▶ _Tasks to carry out_
[a] From the travel post, print the part from "The real horror, though, was" to "layover in Indianapolis.".
[b] Based on the travel post, is each statement true? Answer yes or no, and quote the words from the post that decide it.
(i) On the way to Michigan, the layover in Indianapolis lasted more than five hours.
(ii) The trip was booked through the Northwest website.
(iii) Brad was flying to Michigan from Austin, Texas.

▶ _Page_

In the course of my trip home a lot of blog-worthy things happened, and over the next few entries I’ll get to them, but before that I need to get the sorrowful tale of Jon’s return to Virginia out of the way.
To do so effectively, though, I need to start with the tale of Jon’s departure from Virginia.
In booking my trip – via Orbitz – I was looking primarily at two factors: cost and the ability to sync up with my brother Brad, who was travelling to Michigan from Austin, Texas.
I was able to find a flight that would allow me to meet up with Brad in Minneapolis for the last leg of the trip, but I wasn’t able to find a return flight that would allow me to leave Michigan at the same time. Or rather, I wasn’t able to find one that would allow me to arrive in Virginia on that same day, as any flight leaving from Michigan at the same time would necessitate an overnight stay in Minneapolis.
As mentioned, the trip I booked involved two carriers – United and Northwest – and added a layover in Indianapolis instead of the more typical route which is Dulles to Minneapolis to Hancock.
In addition to allowing me to sync up my arrival with Brad’s, this particular trip was the cheapest I could find, by hundreds of dollars.
While I noted that the total duration was excessive, I assumed that my layover time was fairly equally divided between the airports.
Such was not the case. On the way to Michigan, for example, I was stuck in Indianapolis for over five hours, compared to the hour or so that I was in Minneapolis.
I can tell you that my stay in Indianapolis was really, really boring, as it’s a relatively small airport and offers far fewer distractions and diversions than, for example, Minneapolis.
(As an aside, while at the airport a question occurred to me: why don’t airports have movie theaters?)
The real horror, though, was on the return trip, where I found that I had a two and a half hour layover in Minneapolis, and a nearly seven hour layover in Indianapolis.
I tried to change my flight to see if I could eliminate this stay, but found that to do so I’d have to go on standby status, and I didn’t really feel like gambling in that manner.
I should have gambled.
In hour two of my stay in Indianapolis, my cell phone rang and I was informed that my checked bag was at the claims office for Northwest, and asked did I know that, or was I operating on the incorrect assumption that my bag had been checked all the way through to Dulles?
In fact, that was the assumption that I was incorrectly operating on.
Turns out that if there is more than a six hour delay between flights, the computer does not consider it to be a connecting flight, and so baggage must be claimed and re-checked.

▶ _Data extract_
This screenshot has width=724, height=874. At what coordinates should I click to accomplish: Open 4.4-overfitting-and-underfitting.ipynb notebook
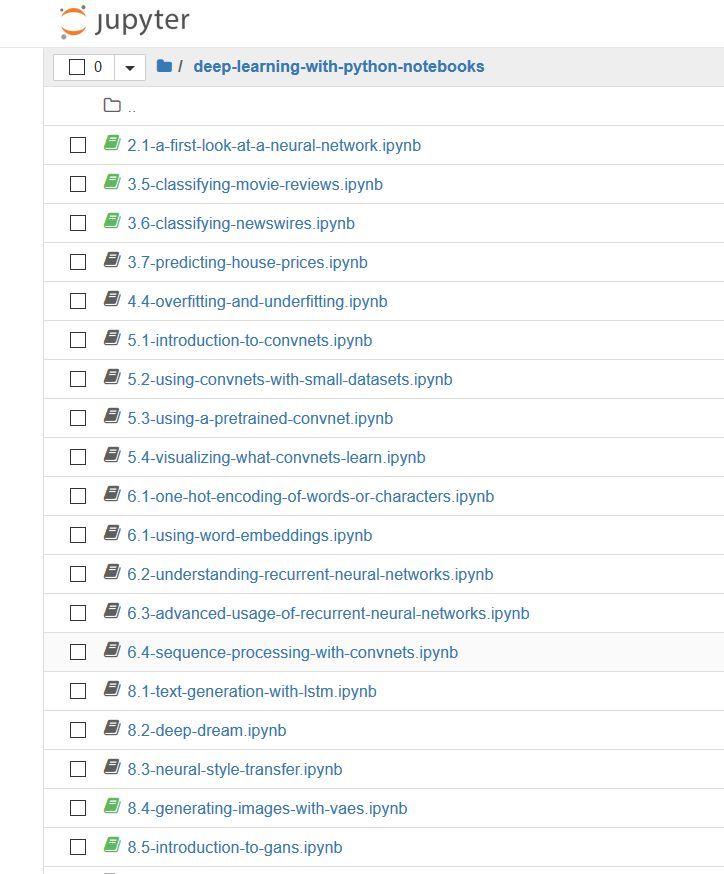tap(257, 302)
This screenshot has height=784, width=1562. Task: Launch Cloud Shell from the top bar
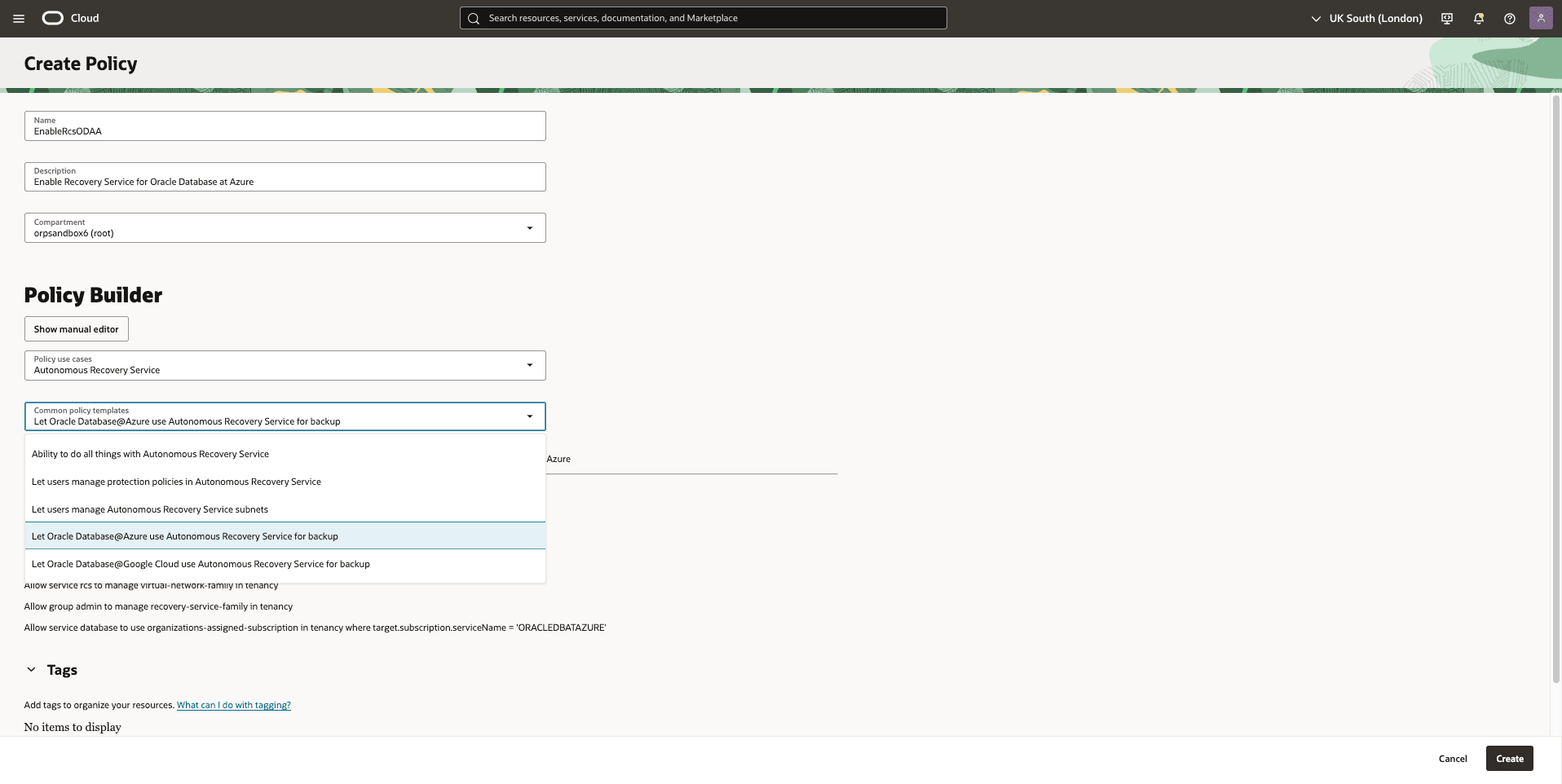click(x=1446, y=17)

▶ _Exercise responses_
[a]
The real horror, though, was on the return trip, where I found that I had a two and a half hour layover in Minneapolis, and a nearly seven hour layover in Indianapolis.

[b]
(i) Yes: "I was stuck in Indianapolis for over five hours"
(ii) No: "In booking my trip – via Orbitz"
(iii) Yes: "my brother Brad, who was travelling to Michigan from Austin, Texas"